单支架对吻技术是治疗分叉病变最常用的方法。在 90 例分叉病变患者中,侧支(SB)的血管造影狭窄率<75%,我们评估了单支架对吻技术后 SB 狭窄(血流储备分数[FFR] <0.80)的术前血管内超声(IVUS;主支[MB]和 SB)预测因子。在 MB 支架置入术前后,对 4 个节段(MB 在嵴部远端、汇合处多边形、MB 在汇合处近端和 SB 开口)内的每个节段进行最小管腔面积(MLA)测量。所有病变在 MB 支架置入后 SB 内均显示心肌梗死溶栓治疗(TIMI)血流 3 级。尽管 SB 开口处的血管造影狭窄程度从术前的 26±15%增加到支架置入后的 36±21%(p=0.001),但仅 16 例(18%)患者出现 FFR <0.80。83 例(92%)病变出现负性重构(重构指数<1),但与支架置入后的 FFR 无关。

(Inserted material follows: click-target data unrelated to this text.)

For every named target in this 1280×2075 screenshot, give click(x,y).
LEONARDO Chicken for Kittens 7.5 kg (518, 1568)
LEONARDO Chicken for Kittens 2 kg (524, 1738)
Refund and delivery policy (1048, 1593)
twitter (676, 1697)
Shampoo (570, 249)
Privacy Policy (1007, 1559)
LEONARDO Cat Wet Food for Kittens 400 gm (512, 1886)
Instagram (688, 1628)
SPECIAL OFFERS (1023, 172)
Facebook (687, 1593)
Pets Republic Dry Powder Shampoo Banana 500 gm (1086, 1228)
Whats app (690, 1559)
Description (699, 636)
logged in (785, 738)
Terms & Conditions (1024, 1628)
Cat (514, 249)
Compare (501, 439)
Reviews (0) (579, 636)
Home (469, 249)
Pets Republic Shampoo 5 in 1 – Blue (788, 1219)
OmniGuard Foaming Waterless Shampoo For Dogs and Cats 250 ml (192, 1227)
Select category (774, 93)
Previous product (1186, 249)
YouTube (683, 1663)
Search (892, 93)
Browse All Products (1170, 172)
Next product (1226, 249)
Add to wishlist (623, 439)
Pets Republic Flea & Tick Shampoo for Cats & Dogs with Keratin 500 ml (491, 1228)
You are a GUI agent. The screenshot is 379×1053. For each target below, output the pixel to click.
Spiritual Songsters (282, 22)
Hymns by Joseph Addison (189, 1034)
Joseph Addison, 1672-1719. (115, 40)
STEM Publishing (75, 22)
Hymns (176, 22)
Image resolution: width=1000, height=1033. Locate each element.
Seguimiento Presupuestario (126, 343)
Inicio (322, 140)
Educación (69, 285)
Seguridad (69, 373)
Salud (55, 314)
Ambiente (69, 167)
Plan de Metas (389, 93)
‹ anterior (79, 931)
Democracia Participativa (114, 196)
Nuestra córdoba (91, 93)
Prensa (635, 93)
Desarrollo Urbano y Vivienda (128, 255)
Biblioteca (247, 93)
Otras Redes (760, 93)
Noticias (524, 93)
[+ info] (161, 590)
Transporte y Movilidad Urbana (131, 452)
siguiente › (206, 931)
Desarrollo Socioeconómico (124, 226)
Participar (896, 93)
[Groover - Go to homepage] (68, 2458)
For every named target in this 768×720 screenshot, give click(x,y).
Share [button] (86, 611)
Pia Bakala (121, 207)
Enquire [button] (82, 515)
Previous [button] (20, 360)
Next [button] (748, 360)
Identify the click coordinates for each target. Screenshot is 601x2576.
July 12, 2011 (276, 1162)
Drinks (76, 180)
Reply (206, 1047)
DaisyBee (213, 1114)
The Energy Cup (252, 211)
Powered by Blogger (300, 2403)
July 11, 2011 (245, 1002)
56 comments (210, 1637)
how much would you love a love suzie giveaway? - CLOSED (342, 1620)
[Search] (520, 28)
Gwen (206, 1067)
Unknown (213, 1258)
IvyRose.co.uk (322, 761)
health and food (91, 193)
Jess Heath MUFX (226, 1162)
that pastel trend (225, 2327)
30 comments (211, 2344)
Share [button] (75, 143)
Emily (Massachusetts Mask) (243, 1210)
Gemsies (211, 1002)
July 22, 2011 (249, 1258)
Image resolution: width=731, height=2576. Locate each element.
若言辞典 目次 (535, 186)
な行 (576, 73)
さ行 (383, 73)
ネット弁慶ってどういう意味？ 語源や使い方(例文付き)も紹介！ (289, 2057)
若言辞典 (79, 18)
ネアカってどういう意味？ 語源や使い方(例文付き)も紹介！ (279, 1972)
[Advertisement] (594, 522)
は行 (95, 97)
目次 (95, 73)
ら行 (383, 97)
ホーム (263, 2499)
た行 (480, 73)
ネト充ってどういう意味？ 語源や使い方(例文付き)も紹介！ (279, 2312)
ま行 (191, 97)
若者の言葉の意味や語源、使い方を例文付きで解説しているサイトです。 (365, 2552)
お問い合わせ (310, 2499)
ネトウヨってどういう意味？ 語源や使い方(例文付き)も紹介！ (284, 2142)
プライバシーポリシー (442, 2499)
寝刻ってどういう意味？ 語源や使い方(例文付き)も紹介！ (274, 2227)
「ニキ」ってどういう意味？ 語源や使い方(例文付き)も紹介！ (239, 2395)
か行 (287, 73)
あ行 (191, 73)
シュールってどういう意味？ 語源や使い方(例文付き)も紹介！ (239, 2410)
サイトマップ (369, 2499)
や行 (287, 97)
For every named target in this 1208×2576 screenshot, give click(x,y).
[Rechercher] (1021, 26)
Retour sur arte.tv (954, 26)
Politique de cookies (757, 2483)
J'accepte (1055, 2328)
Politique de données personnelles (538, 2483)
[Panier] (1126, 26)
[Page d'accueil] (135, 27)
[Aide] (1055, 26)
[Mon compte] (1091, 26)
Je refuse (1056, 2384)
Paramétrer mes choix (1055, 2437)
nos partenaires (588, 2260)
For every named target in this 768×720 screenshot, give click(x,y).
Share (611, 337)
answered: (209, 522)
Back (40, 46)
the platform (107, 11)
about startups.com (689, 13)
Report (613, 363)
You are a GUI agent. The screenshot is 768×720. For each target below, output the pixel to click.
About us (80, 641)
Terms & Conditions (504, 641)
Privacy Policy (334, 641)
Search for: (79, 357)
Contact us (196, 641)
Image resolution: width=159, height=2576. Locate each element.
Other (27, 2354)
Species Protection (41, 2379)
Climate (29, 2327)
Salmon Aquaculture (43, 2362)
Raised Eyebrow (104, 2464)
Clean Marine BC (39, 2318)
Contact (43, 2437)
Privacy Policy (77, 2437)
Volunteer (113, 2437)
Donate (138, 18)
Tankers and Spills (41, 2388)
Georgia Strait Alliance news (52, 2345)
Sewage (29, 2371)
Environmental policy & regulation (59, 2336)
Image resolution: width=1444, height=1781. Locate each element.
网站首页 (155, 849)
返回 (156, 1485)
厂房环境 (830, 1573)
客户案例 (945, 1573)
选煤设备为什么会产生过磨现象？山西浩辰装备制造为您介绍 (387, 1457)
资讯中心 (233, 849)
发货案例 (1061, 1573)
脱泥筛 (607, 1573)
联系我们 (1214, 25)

支架置入后 FFR 的独立预测因子是最大球囊压力(p=0.002)和 SB 开口处的 SB 置入前 MLA(p<0.001)、MB 在嵴部远端的 MLA(p=0.025)和 SB 开口处的斑块负荷(p=0.005),但与支架置入后的血管造影狭窄程度或最小管腔直径无关。对于预测 SB 介入治疗后 FFR <0.80,SB 开口处 SB 介入治疗前 MLA 的最佳截断值为 2.4mm²(敏感性 94%,特异性 69%)。此外,SB 开口处 SB 介入治疗前斑块负荷的截断值≥51%(敏感性 75%,特异性 71%)。在 67 例 SB 介入治疗前 MLA≥2.4mm²或斑块负荷<50%的病变中,63 例(94%)FFR≥0.80。然而,在 23 例 MLA<2.4mm²和斑块负荷≥50%的病变中,仅 12 例(52%)出现 FFR<0.80。总之,在交叉支架置入后,似乎没有可靠的 IVUS 预测功能性 SB 狭窄的指标。